§ EXCERPT:
[Start of Attachment]

Monday, July 2, 2012

What did I sign up for--Family values

Both Thing 1 and Thing 2 are in camp, and the house is too quiet.
Everyone says it's good for them to go to camp.  Believe me, I'm glad they're enjoying it.  I'm glad they're swimming and going on trips.  I'm glad they're doing arts and crafts.  I'm glad they like the kids in their bunks.
But I'm not glad about the follow-up statement everyone makes.  "When they're done, you'll want to send them back for the next month."  No I won't!  Four weeks is quite enough of a separation. 
And now, for what I don't understand. 
When I was still on the receiving end of all that kiruv, I heard about how family-oriented Judaism was.  How people valued their children.  (It helped that my rav in San Diego homeschooled his own kids through the eighth grade.)  However, I'm not seeing it.  Sure, my neighbors have large families.  They clearly love their babies.  But I don't see that as "valuing one's children."  What I've observed is that parents have a baby, ooh and aah over it for about two or three years, dress it up and show it off, and then shove it out the door into year-round institutional care before the child is out of diapers.  Then it's on to the next kid.

[End of Attachment]

§ TASK REQUIREMENTS:
1. From the blog post about summer camp, output the passage from "Everyone says it's" to "of a separation." word for word.
2. Condense the paragraph of the blog post about summer camp that begins "When I was still on the receiving end" into a shorter version that keeps its main facts.

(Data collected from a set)
[Start of Attachment]

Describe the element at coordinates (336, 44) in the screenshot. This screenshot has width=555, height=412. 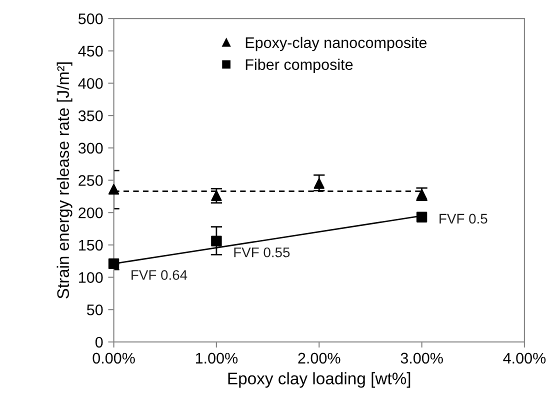
I see `legend-label: Epoxy-clay nanocomposite` at that location.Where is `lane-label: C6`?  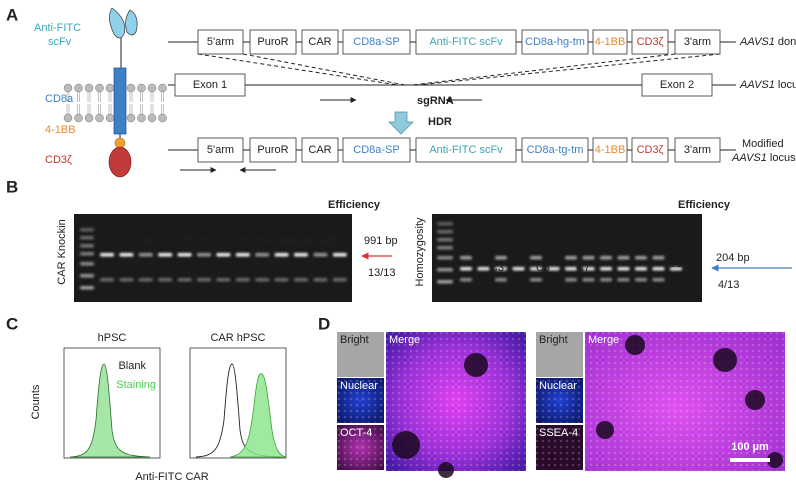
lane-label: C6 is located at coordinates (204, 241).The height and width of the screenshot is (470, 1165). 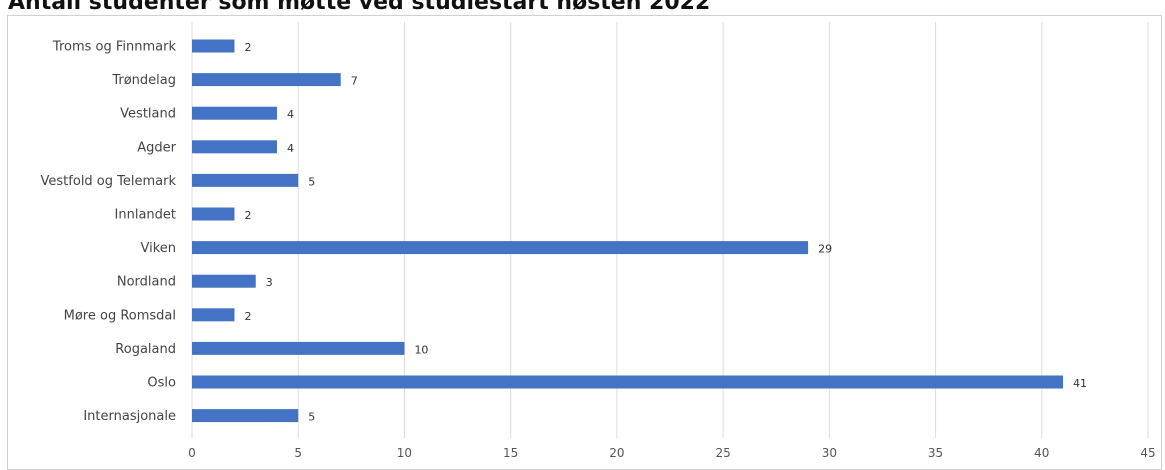 I want to click on data-label: 29, so click(x=825, y=250).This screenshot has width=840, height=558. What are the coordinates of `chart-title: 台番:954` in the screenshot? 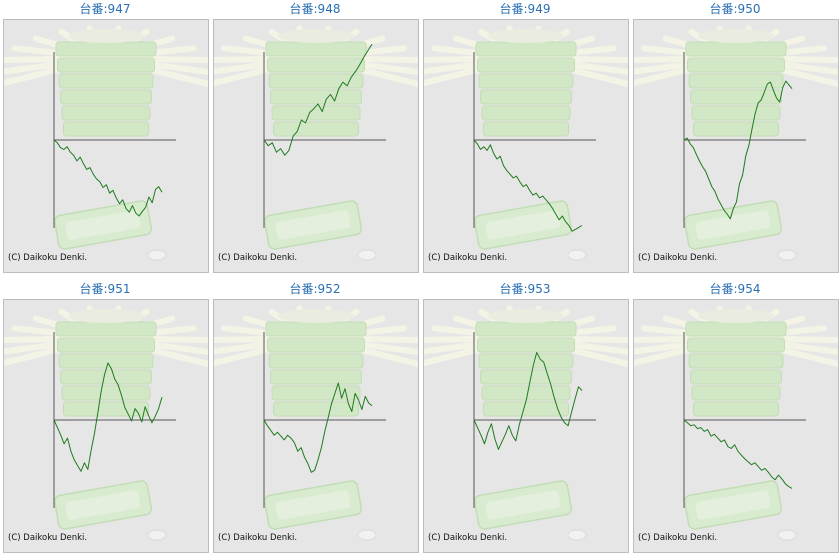 It's located at (735, 289).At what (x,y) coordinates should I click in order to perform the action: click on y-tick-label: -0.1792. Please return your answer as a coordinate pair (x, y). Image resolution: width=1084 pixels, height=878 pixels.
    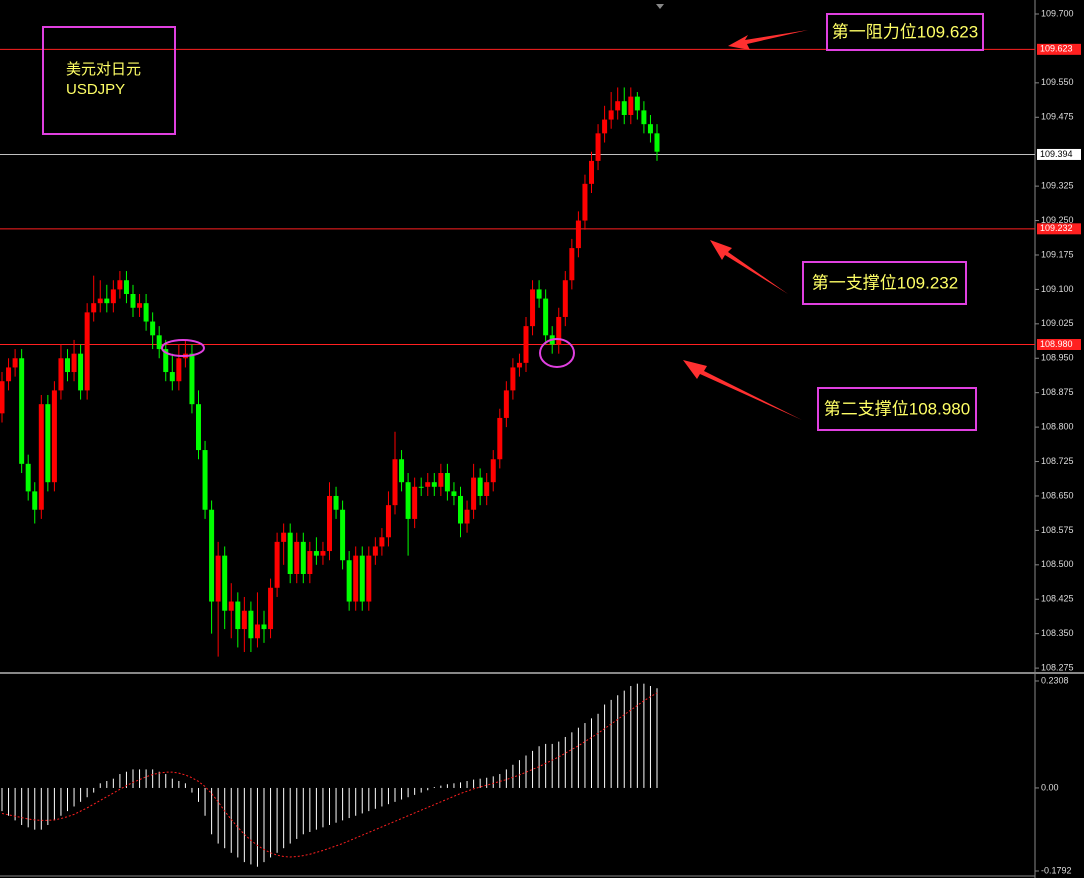
    Looking at the image, I should click on (1056, 870).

[End of Attachment]

§ ANSWERS PER TASK:
1.
Everyone says it's good for them to go to camp.  Believe me, I'm glad they're enjoying it.  I'm glad they're swimming and going on trips.  I'm glad they're doing arts and crafts.  I'm glad they like the kids in their bunks.
But I'm not glad about the follow-up statement everyone makes.  "When they're done, you'll want to send them back for the next month."  No I won't!  Four weeks is quite enough of a separation.

2. While on the receiving end of kiruv, the writer heard that Judaism was family-oriented and that people valued their children; the writer's rav in San Diego had homeschooled his own kids through the eighth grade. The writer does not see this now. Neighbors have large families and clearly love their babies, but that is not the same as valuing children. Parents fuss over a baby and show it off for two or three years, then send it into year-round institutional care before it is out of diapers and move on to the next child.